Thomas Adam [thomas.adam22 at gmail.com]
2009/11/16 Raj Shekhar <rajlist2@rajshekhar.net>:
> In infinite wisdom Ben Okopnik said the following On 11/13/09 3:24 PM: > >> I've also had systems with memory problems that required either a spritz >> of Freon or a blast from a hair dryer set on 'high' to confess their >> faults. > > I have never heard of this method for diagnosing RAM problems. What does it > do?
man 7 salonandpermset
-- Thomas Adam
Ben Okopnik [ben at linuxgazette.net]
On Mon, Nov 16, 2009 at 10:44:56PM +0000, Thomas Adam wrote:
> 2009/11/16 Raj Shekhar <rajlist2@rajshekhar.net>: > > In infinite wisdom Ben Okopnik said the following On 11/13/09 3:24 PM: > > > >> I've also had systems with memory problems that required either a spritz > >> of Freon or a blast from a hair dryer set on 'high' to confess their > >> faults. > > > > I have never heard of this method for diagnosing RAM problems. What does it > > do? > > man 7 salonandpermset
<Ahem> "man 8 salonandpermset", please. There's nothing "miscellaneous" about serious stuff like this.

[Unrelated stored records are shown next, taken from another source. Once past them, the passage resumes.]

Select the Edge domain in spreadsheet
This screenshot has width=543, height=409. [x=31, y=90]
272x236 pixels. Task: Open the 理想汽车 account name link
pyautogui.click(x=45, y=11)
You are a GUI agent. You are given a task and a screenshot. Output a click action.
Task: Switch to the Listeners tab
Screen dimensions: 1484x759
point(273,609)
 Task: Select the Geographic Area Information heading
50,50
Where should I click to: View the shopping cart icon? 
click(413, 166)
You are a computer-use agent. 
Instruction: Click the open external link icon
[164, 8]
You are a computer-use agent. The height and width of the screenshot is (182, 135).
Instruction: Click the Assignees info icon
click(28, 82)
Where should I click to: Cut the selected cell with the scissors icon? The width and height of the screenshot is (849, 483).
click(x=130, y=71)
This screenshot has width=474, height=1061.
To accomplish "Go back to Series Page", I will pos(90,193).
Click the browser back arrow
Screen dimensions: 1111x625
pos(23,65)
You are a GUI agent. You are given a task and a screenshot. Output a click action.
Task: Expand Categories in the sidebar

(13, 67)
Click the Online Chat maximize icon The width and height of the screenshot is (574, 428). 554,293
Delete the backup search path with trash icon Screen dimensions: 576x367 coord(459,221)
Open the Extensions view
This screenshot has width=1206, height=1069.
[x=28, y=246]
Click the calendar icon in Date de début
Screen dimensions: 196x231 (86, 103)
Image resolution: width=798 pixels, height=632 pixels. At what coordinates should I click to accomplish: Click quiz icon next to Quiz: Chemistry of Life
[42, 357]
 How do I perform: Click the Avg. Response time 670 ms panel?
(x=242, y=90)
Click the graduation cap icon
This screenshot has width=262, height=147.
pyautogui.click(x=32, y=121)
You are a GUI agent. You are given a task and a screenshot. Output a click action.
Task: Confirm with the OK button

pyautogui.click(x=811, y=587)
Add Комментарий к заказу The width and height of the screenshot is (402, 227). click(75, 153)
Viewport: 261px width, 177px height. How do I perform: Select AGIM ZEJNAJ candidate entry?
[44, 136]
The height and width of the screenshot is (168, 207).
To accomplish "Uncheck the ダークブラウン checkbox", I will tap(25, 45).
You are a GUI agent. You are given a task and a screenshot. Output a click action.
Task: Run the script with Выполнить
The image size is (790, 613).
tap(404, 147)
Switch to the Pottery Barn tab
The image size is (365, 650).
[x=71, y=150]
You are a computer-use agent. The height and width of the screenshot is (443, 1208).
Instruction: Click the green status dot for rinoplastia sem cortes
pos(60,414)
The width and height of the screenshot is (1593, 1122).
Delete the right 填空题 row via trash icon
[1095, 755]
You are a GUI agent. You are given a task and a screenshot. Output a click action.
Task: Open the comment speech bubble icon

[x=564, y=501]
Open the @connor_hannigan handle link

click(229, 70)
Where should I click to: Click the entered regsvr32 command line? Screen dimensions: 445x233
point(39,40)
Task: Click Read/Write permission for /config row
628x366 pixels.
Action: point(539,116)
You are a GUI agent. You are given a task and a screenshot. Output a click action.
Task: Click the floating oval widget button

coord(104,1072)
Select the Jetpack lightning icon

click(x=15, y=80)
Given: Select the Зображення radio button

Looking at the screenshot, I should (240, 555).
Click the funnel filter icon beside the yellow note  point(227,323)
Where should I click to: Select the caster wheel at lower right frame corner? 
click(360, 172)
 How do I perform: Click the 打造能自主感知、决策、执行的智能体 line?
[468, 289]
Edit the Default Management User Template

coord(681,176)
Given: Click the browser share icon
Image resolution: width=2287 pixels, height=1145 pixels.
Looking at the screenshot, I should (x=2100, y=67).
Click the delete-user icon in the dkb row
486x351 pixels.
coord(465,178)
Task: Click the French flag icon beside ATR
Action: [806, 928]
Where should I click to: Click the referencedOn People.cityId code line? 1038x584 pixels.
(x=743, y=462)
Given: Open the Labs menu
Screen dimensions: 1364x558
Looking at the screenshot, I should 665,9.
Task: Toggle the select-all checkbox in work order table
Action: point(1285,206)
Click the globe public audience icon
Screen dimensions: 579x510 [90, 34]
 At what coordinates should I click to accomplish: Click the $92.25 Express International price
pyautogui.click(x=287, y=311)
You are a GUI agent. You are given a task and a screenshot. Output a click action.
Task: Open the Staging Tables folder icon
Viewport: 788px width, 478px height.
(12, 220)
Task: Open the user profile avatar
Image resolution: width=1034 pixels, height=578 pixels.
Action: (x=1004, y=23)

Raj: In the past, some memory chips would become thermally-sensitive as they degraded, and could be made to fail by heating them up or (less often) by cooling them during a memory test. You had to use this with some discretion - obviously, you could crack the chip packages if you flipped the temperature too rapidly - but it was a really good test that would usually suss out otherwise difficult-to-diagnose, intermittent memory.
Memory quality has increased greatly since those days, so I don't know how applicable this would be today - but it was a standard part of a techie's toolkit back then.
-- [ Okopnik Consulting | Putting computing solutions within easy reach ] [ Expert-led Training | Dynamic, vital websites | Custom programming ] [____________________________ https://okopnik.com ________________________]
Blaine Clark [thelight9 at comcast.net]
Just a note about temperature effects; Sometimes with failed hard drives, they can be put in your fridge or for a short time, in your freezer. Let it cool, pull it out, connect up and have your recovery process ready to roll NOW. You probably have only one chance to recover as much of your data as can be recovered. This doesn't always work of course, and it doesn't always let you retrieve all that you want or need, but hey, it's a shot when you're desperate.